Después de ver el palacio de Pedro I, dimos un paseo por sus jardines. La atracción principal de los mismos son unas fuentes que empapan a los turistas incautos. Pedro I, además de zar, era un gracioso. Una guía local nos avisaba de las precauciones que debíamos adoptar para no mojáramos, pero en la última de las fuentes, la muy graciosa, no nos advirtió o, si lo hizo, no lo hizo muy claramente. El caso es que mi madre, el que esto escribe y tres turistas más nos empapamos de arriba a abajo. Hay un conocido refrán que reza que “mal de muchos es consuelo de tontos”, pero lo cierto es que nos habríamos sentido mucho peor si no nos hubiésemos visto acompañados por nadie en nuestra desgracia. Decía Unamuno que “así como la alegría junta los cuerpos, la pena junta las almas”. Tardé bastante tiempo en superar mi enfado. Mi madre, que tardó algo más, tenía las ropas tan mojadas que estuvo en un tris de cambiárselas en el mismo autobús. Menos mal que la convencí de que se esperara hasta llegar a la inevitable tienda de souvenirs que nos esperaba, donde pudo hacerlo más cómoda y discretamente. Próxima parada: Tallín.

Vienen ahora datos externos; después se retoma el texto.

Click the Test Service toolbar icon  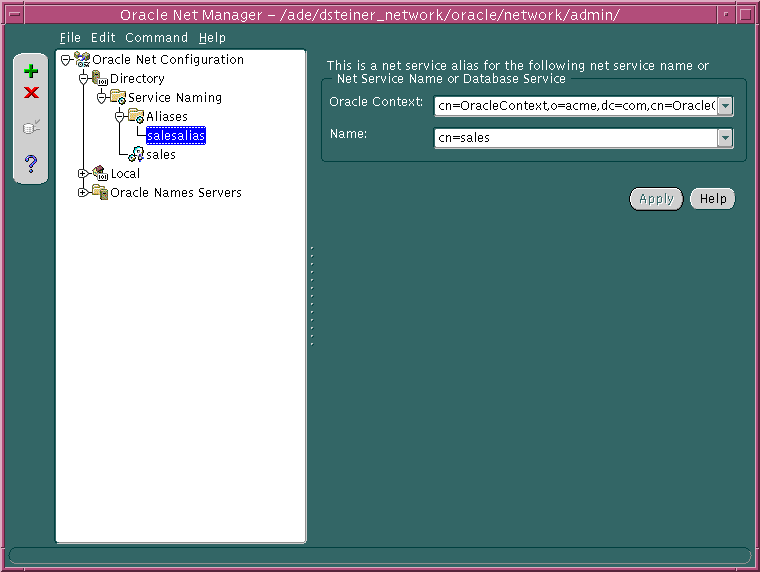[31, 127]
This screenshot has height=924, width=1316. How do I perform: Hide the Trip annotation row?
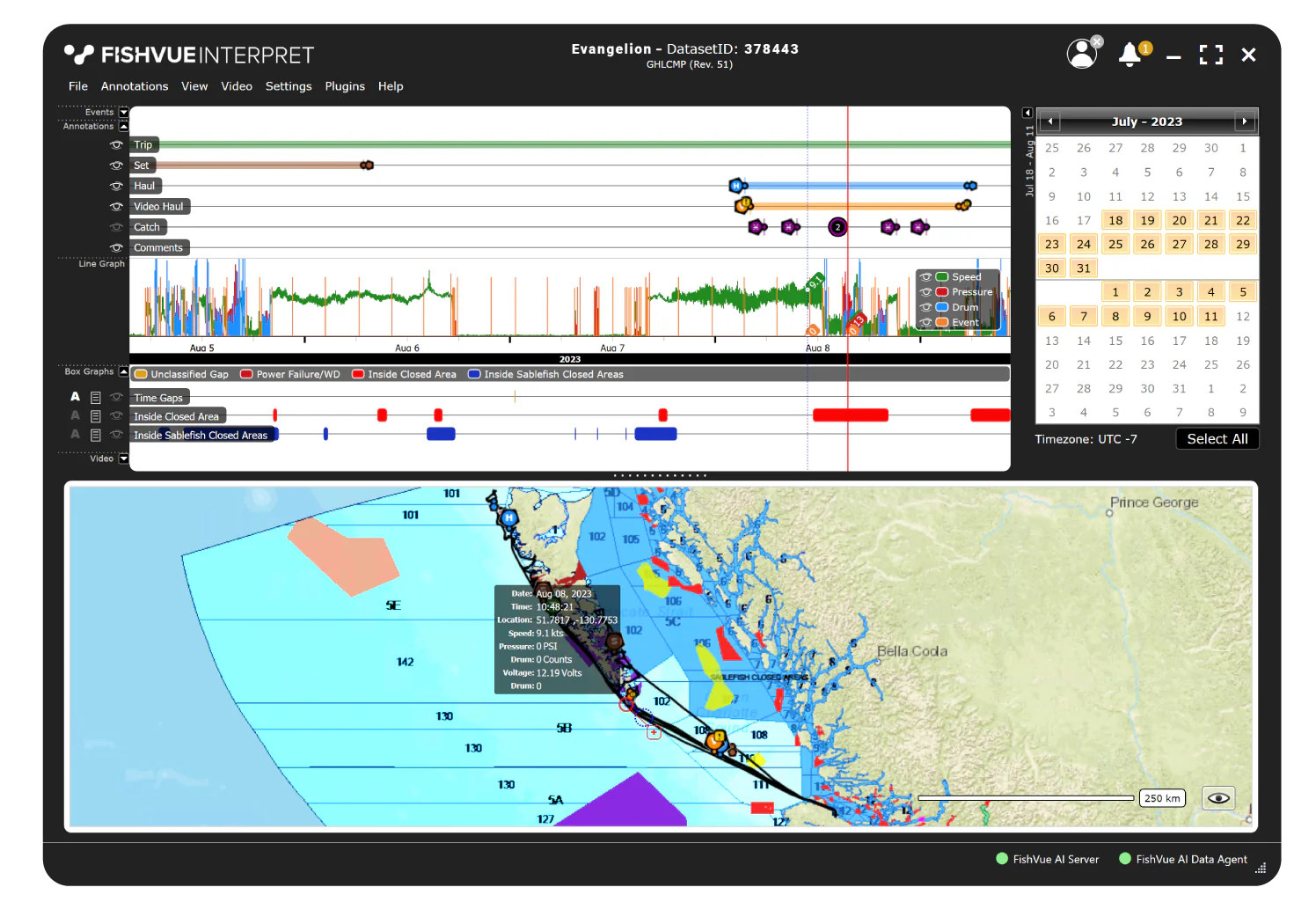(x=116, y=145)

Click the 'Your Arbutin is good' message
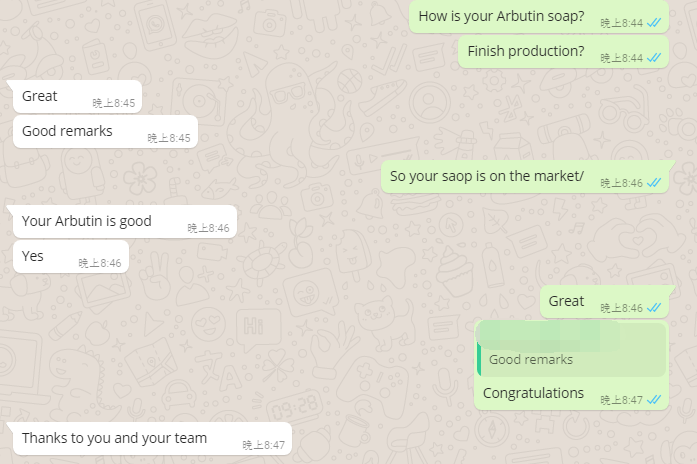[x=125, y=221]
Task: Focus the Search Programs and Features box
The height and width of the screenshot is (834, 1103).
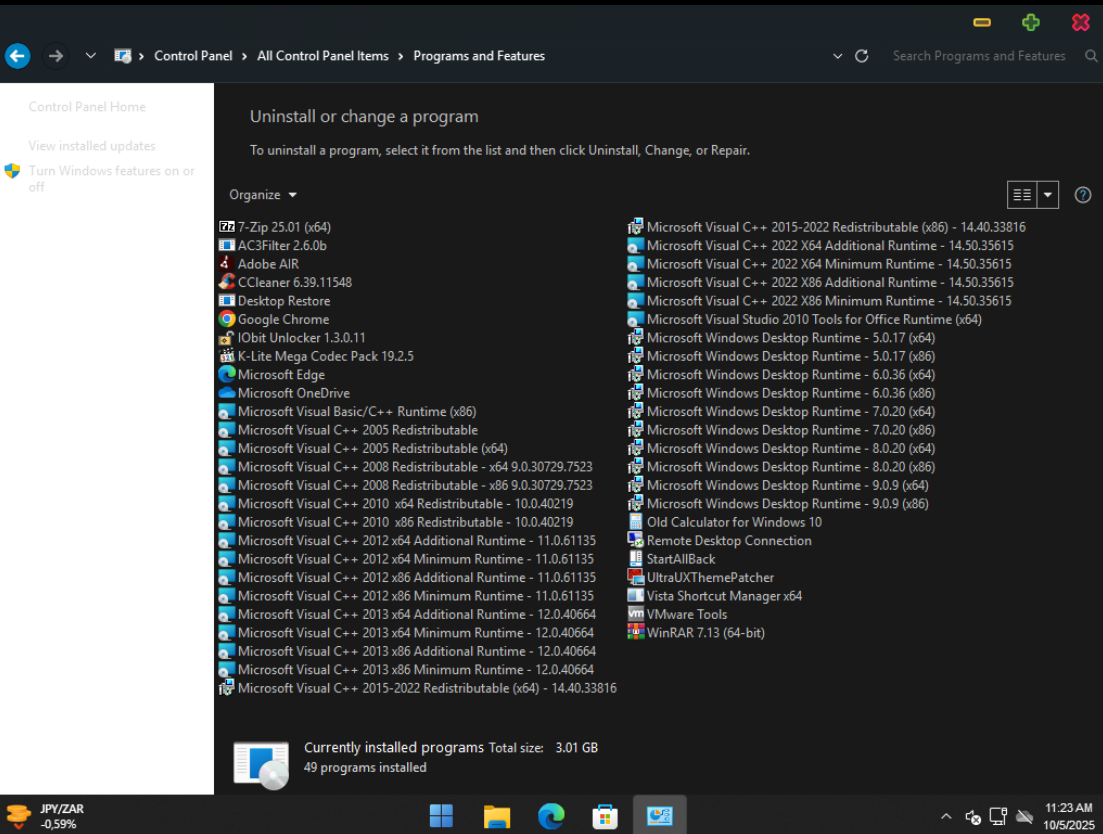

Tallín es una ciudad medieval encantadora. Al decir que es una ciudad medieval, quizá alguien podría aventurar que posee un cierto paralelismo con Toledo. Nada más lejos de la realidad. En lugar de las calles sinuosas y estrechas de la ciudad castellana (también encantadora, desde luego), en Tallín nos encontramos calles amplias y plazas espaciosas. La plaza del Ayuntamiento es tan grande como acogedora. La mañana de julio en que llegamos hacía un maravilloso sol, más propio de otras latitudes. Cómo hubiera deseado disponer de un par de horas más para tomarme una cervecita en uno de los numerosos bares que rodean la plaza y leer mientras la novela en la que me hallaba enfrascado (la de Mendoza). Otro de los lugares de interés es la preciosa catedral de Alexander Nevsky, la típica iglesia ortodoxa de cúpulas como bocaditos de nata. Considerando todas las ciudades que visité, probablemente fuera Tallín la que elegiría para pasar una buena temporada de vacaciones.

Epílogo no apto para personas con intolerancia a la glucosa. El crucero mereció la pena. Sin embargo, si tuviera que escoger un momento del mismo, no me quedaría con ninguna de las visitas que realizamos. Ni con la Puerta de Brandeburgo, ni con la Plaza Mayor de Estocolmo, ni con la Iglesia de la Roca, ni con el Palacio de Catalina, ni con la catedral de Alexander Nevsky. Me quedaría con la noche que siguió al primer día en San Petersburgo. Entonces, como me sucede en, afortunadamente raras, ocasiones, tuve un fortísimo dolor de cabeza. Al no poder pegar ojo, salimos mi madre y yo a cubierta a tomar el fresco. Mientras contemplaba las tranquilas aguas del Golfo de Finlandia, ella puso su mano sobre la mía. Mi dolor de cabeza se fue yendo poco a poco al tiempo que me invadía una profunda sensación de paz.